Why did Kang Shifu become so popular? Something that makes this brand’s noodles interesting is that there are generally three small flavoring packets inside each package. One is the powdered spices for the soup base, with copious amounts of MSG like in most/all instant noodles. Another is an oil packet that often has dehydrated meat included. Finally there is often a dried vegetables packet, with carrots, green onion, and other things. The spiced meaty oil and crunchy vegetables make this kind of unique.
The flavors are very heavy, spicy, numbing, with lots of MSG. And it is tasty and addictive. Surely they’ll soon be gone.
We can only occasionally get this brand in the US for some unclear reason.
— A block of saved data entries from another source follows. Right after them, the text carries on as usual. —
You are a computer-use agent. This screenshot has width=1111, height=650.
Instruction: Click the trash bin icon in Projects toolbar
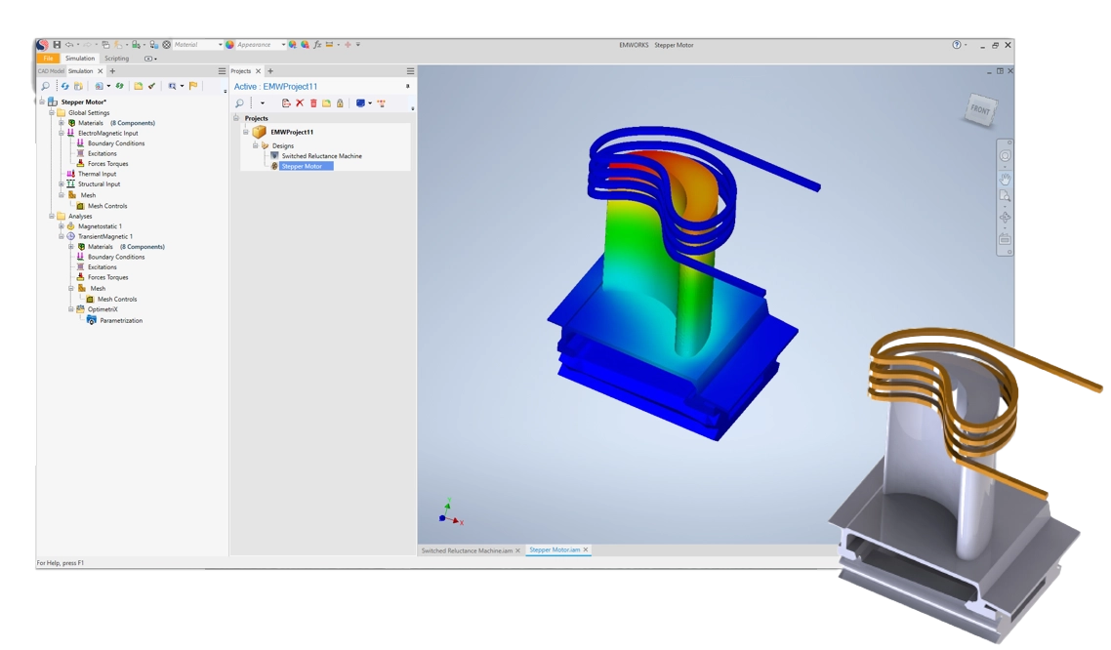pyautogui.click(x=313, y=103)
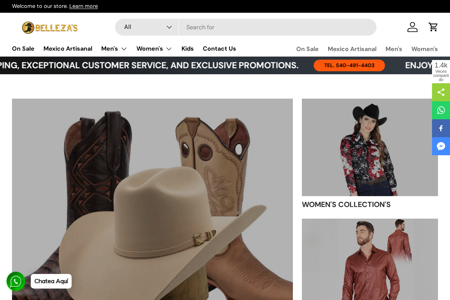
Task: Open the WhatsApp chat bubble
Action: point(16,281)
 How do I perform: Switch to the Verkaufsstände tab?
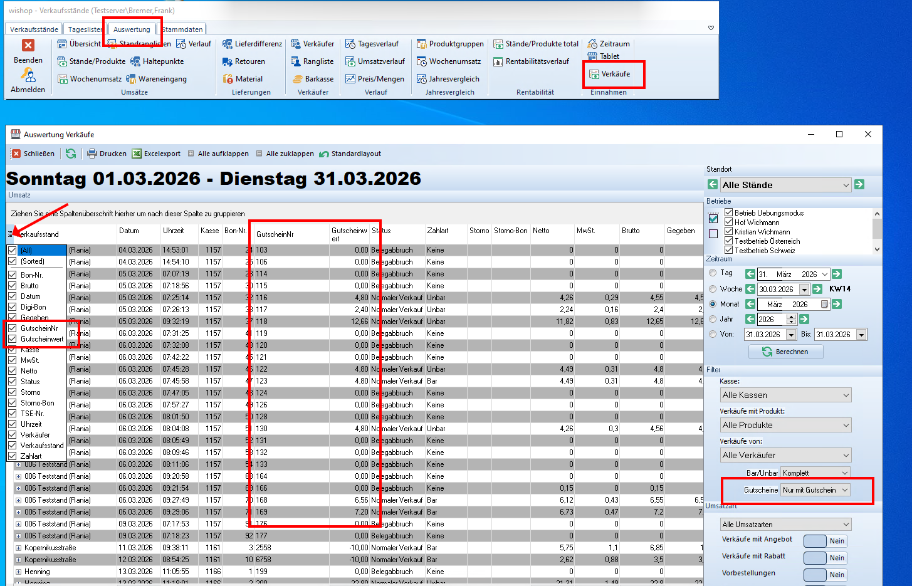34,29
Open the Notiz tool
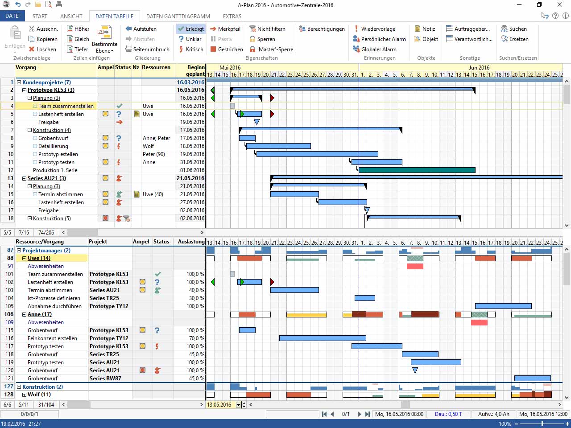The width and height of the screenshot is (571, 428). [x=425, y=29]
That said, the image of the happy “Chef Kang” can be found all around, on restaurants and knock-off brands.
Here he is on the business card of my favorite pulled noodle shop in Philadelphia, Nanzhou Hand Drawn Noodle:
A favorite hot pot restaurant “Noodle Express” (now long gone) from my previous home of Madison, Wisconsin also had a huge image of this “happy chef” in the window.
Below, here he is again on an advertisement for a another relatively new pulled noodle restaurant (and frozen yogurt shop!?), “iGreen” 蜀香蘭州拉面 (notice also the confusion between traditional and simplified characters the shop’s name implying Mainland Chinese unfamiliar with traditional characters) in the Chinese language newspaper for the Philadelphia region, Metro Chinese Weekly:Why do restaurants, particularly noodle restaurants, push this image? Does it somehow make the restaurant’s noodles more legitimate? Whatever the reason, Kang shifu has had an amazing influence in China.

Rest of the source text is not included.